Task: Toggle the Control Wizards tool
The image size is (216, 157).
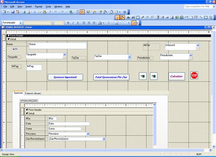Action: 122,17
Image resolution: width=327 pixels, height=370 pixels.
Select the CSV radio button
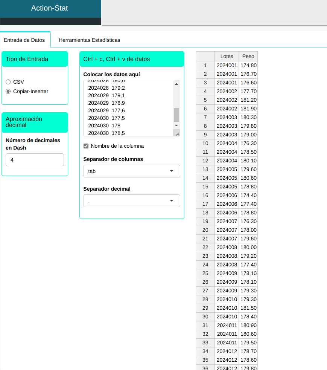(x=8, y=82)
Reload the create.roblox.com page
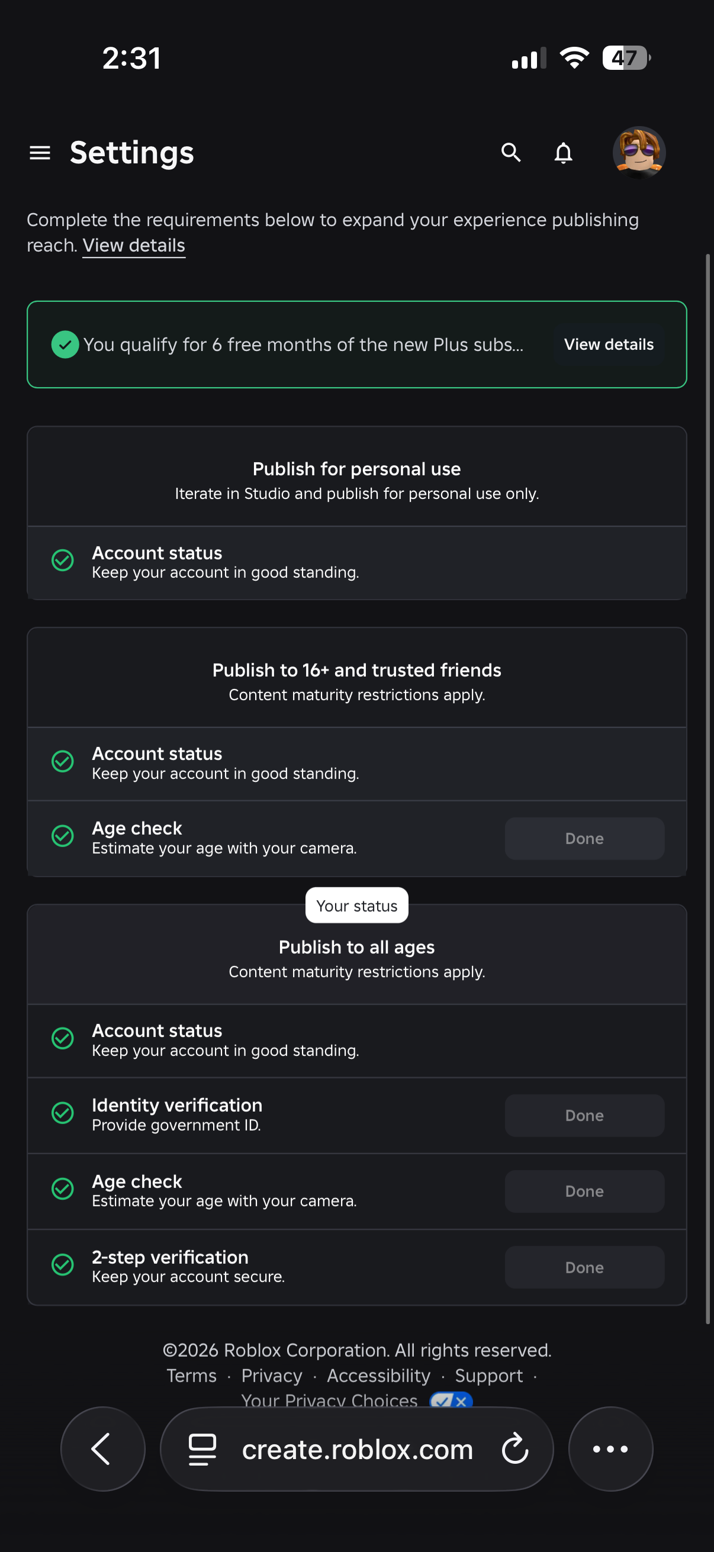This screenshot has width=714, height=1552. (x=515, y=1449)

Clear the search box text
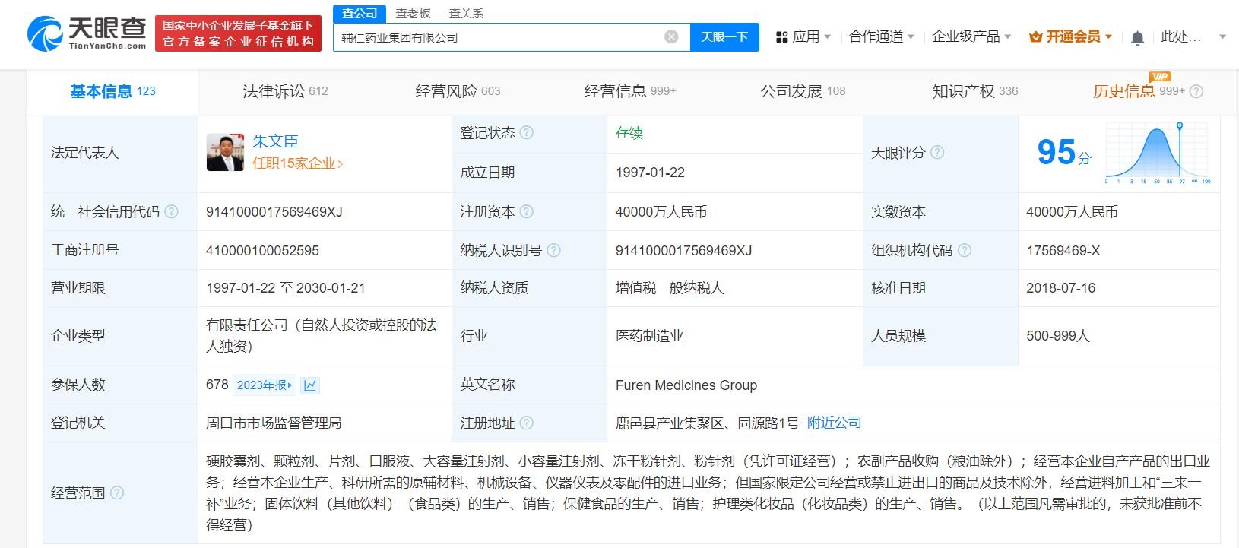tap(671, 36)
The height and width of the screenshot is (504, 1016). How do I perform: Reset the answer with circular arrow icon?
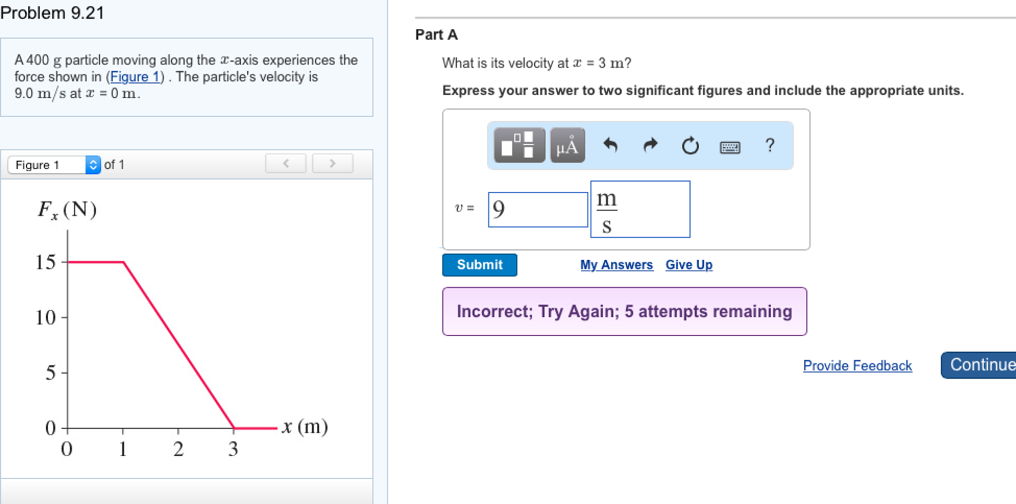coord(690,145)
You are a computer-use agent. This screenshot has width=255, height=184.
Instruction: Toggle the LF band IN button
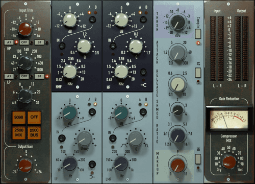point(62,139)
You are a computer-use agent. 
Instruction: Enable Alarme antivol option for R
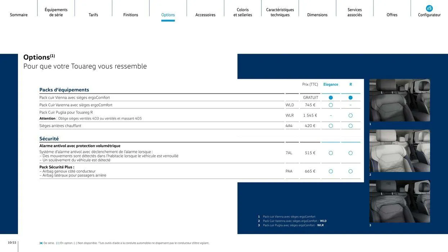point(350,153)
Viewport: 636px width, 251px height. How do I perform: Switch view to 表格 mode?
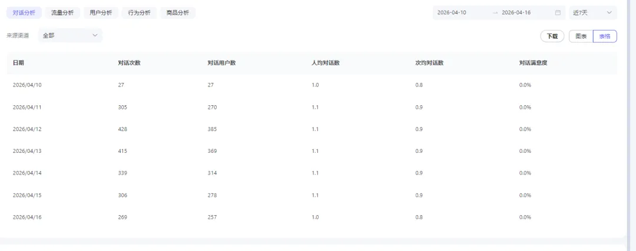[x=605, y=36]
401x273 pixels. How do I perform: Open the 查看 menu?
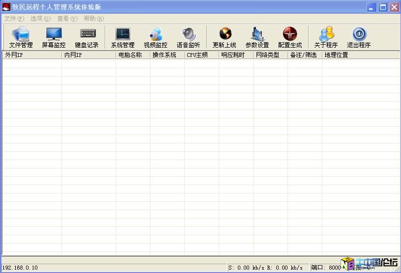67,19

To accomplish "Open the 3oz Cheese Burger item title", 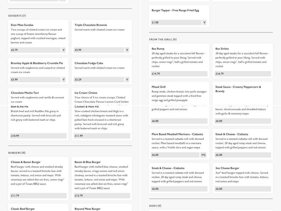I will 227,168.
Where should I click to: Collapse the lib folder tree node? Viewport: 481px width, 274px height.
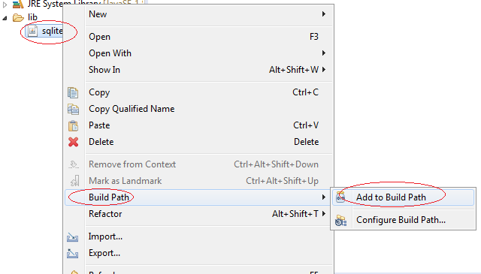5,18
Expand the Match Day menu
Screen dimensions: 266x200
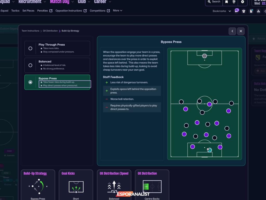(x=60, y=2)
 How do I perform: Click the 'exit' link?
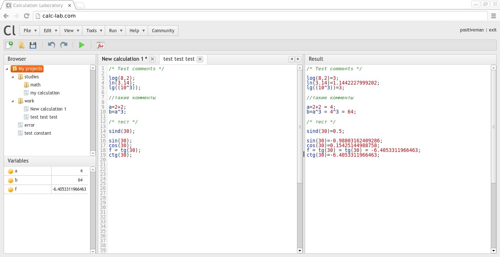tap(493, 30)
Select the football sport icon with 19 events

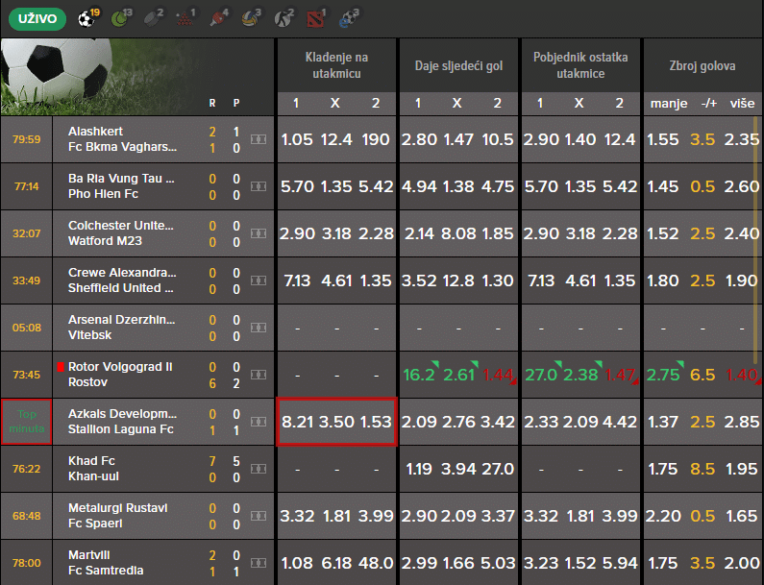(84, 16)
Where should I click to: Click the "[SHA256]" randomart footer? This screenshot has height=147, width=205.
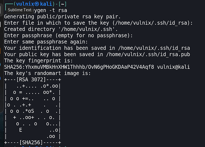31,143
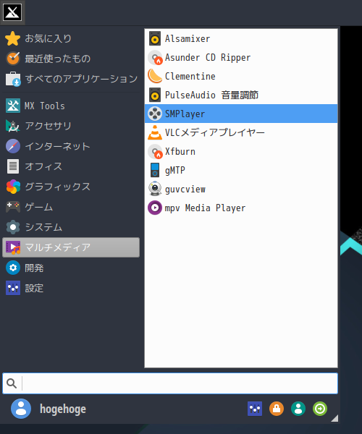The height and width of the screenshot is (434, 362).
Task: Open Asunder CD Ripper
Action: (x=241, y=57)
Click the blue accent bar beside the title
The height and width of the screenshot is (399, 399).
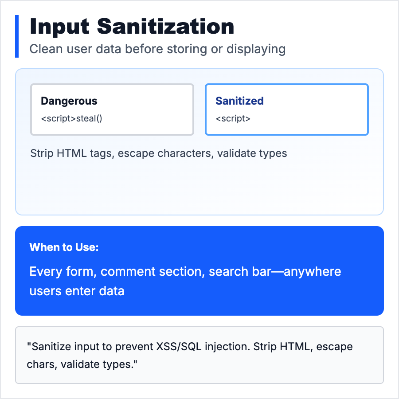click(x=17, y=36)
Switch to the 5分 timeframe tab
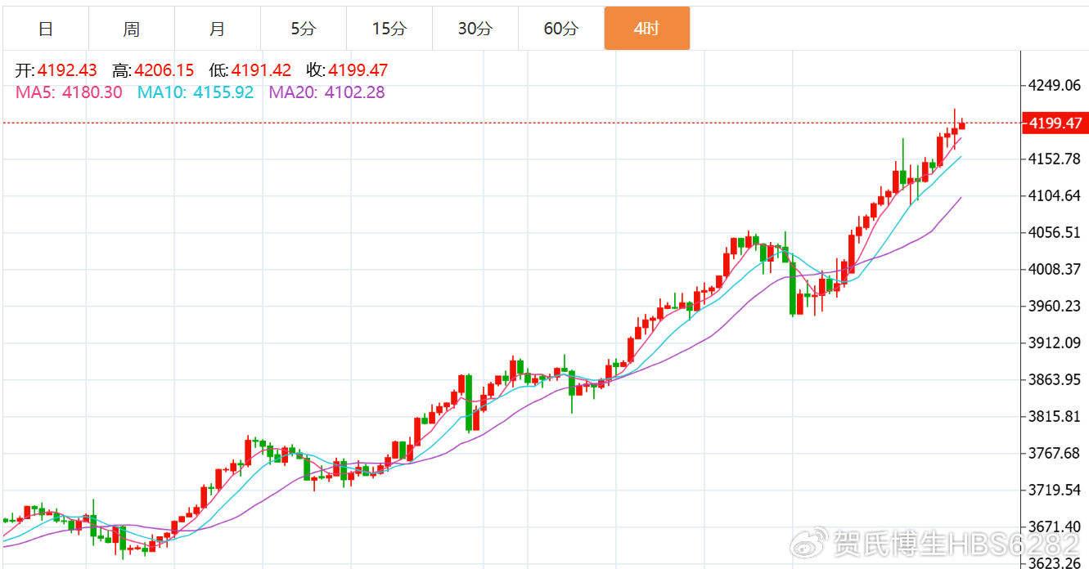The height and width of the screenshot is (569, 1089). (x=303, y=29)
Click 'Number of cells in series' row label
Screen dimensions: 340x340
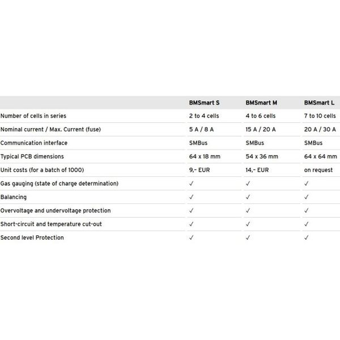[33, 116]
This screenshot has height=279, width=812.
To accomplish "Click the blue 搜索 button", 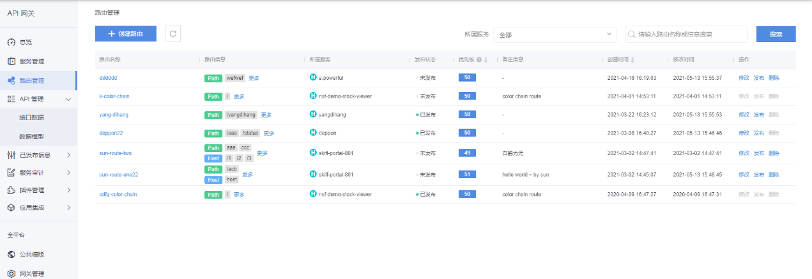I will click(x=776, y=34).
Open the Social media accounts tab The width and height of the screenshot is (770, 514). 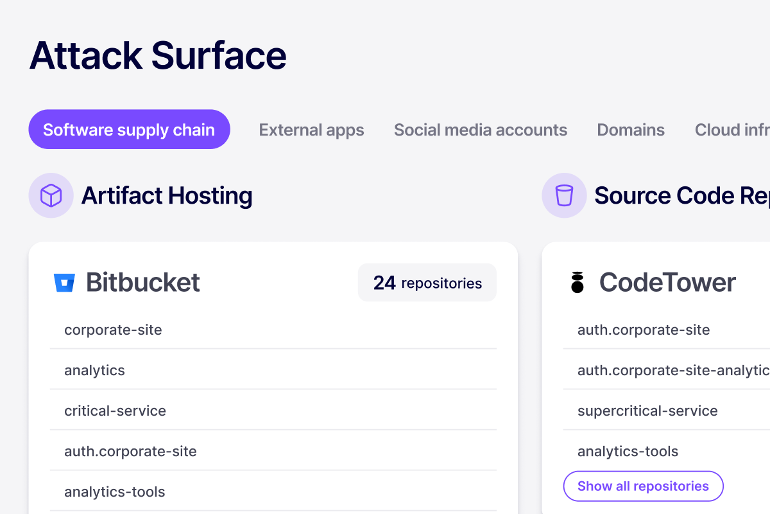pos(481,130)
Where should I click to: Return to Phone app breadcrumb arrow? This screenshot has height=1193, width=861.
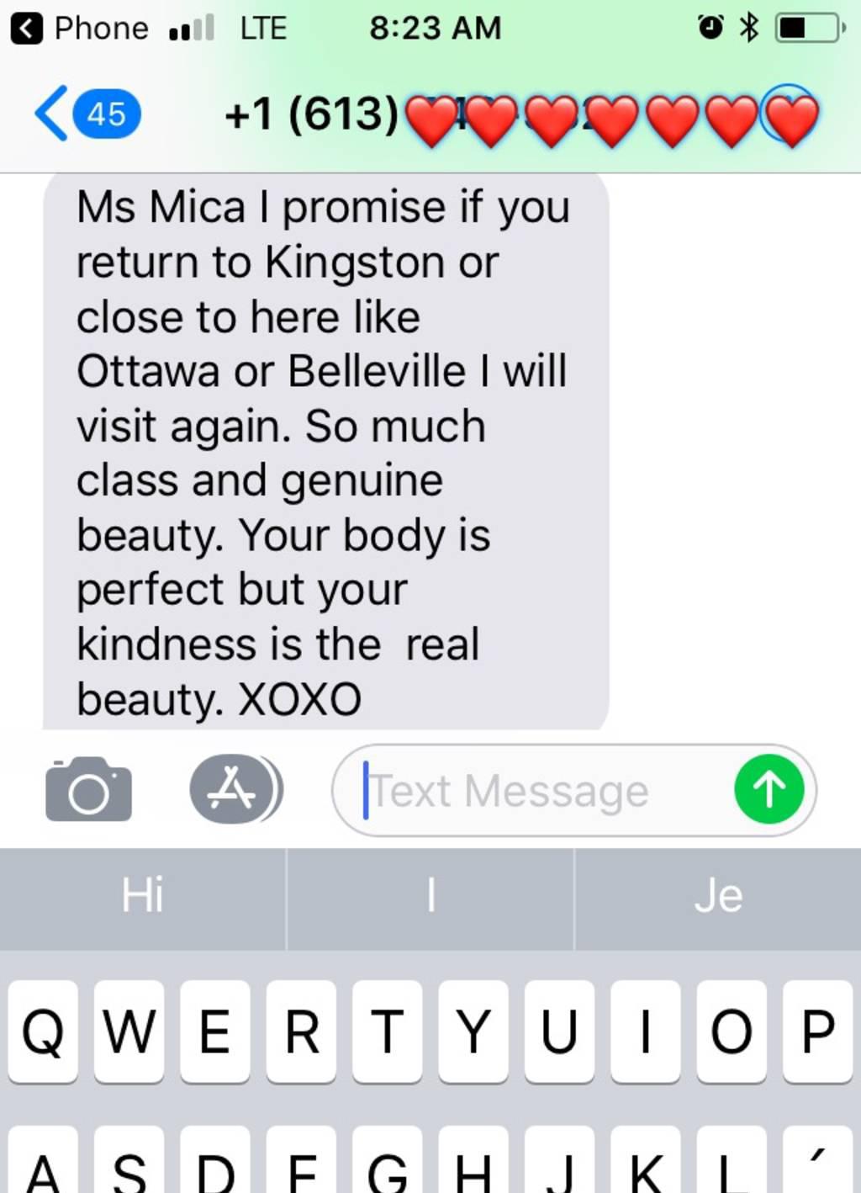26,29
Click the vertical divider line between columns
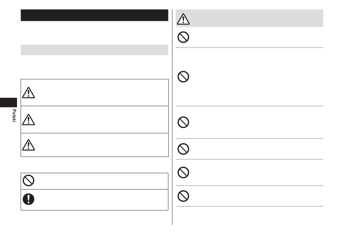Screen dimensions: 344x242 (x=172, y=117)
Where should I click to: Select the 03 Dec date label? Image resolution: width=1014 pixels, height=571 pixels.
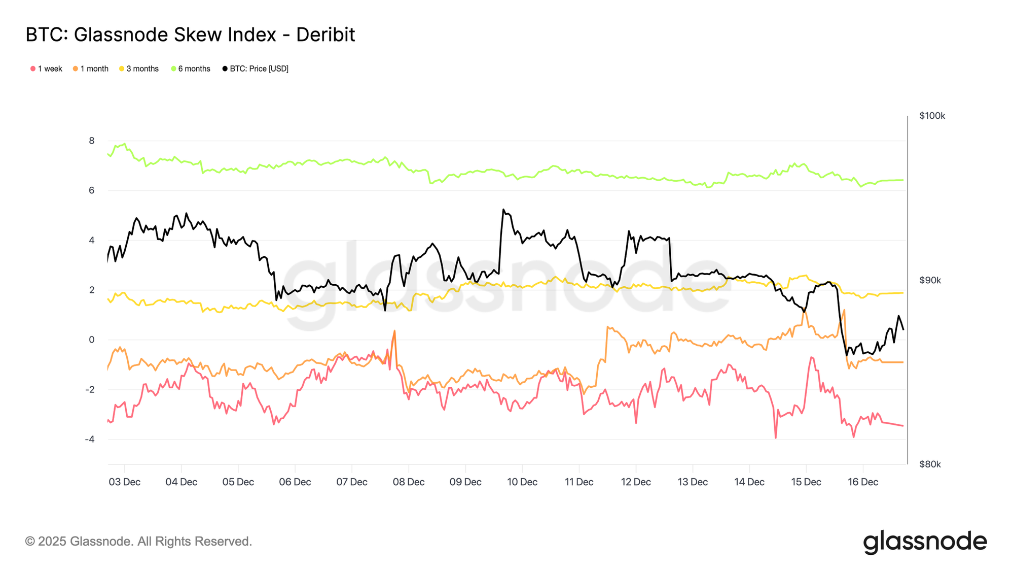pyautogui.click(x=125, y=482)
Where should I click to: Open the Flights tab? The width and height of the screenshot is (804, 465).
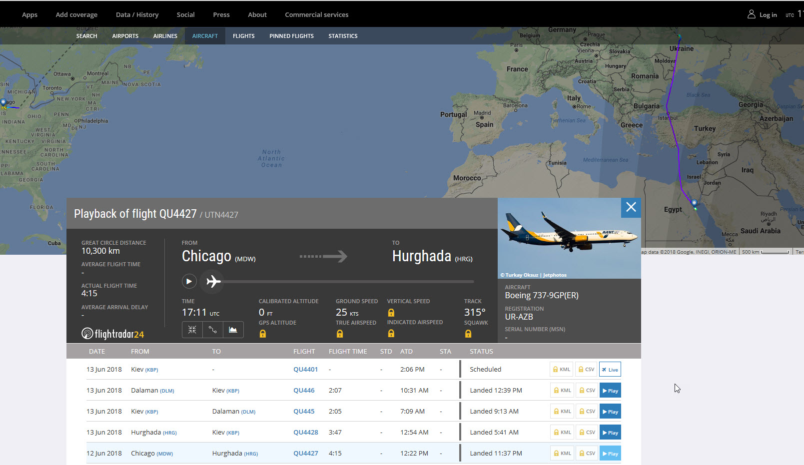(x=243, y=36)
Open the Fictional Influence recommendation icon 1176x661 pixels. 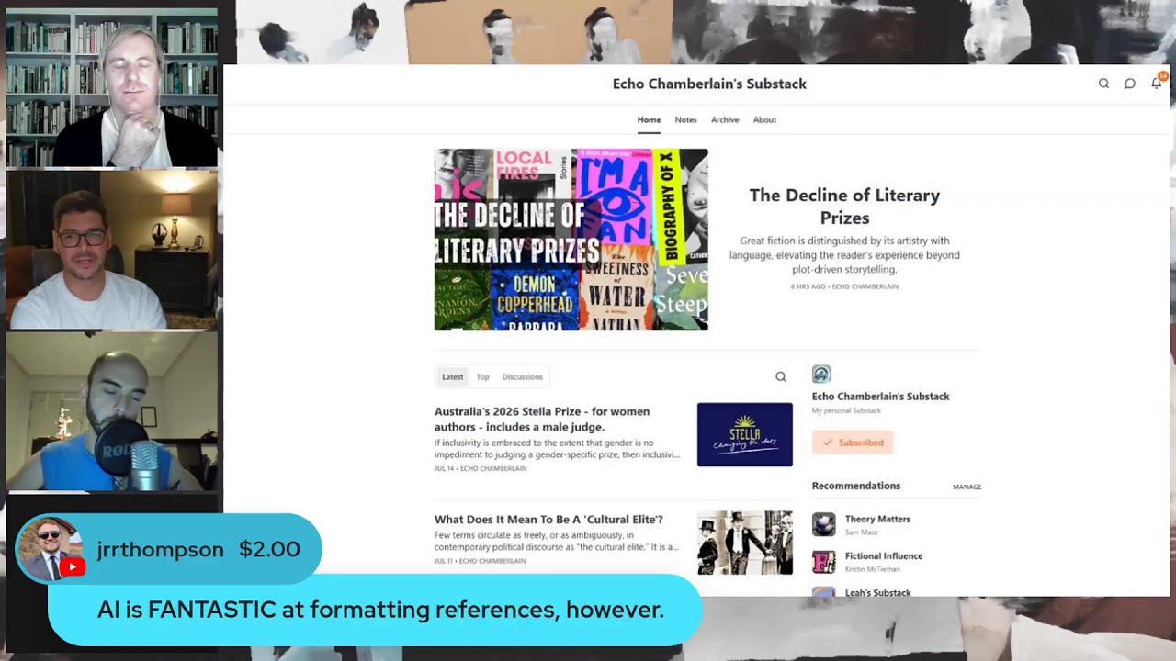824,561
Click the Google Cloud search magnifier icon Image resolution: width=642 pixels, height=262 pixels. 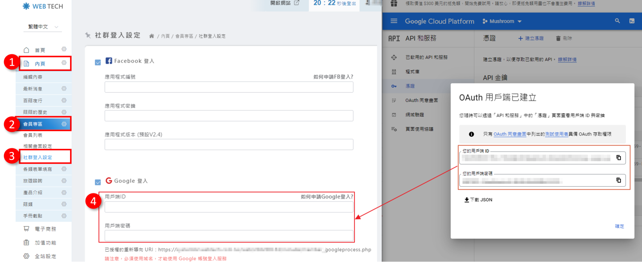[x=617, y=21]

--- Work task ---
Identify and extract each line of the listing that contains "computer".

--- Solved exercise ---
You are a computer-use agent. This screenshot has width=255, height=184.
You are a computer-use agent. 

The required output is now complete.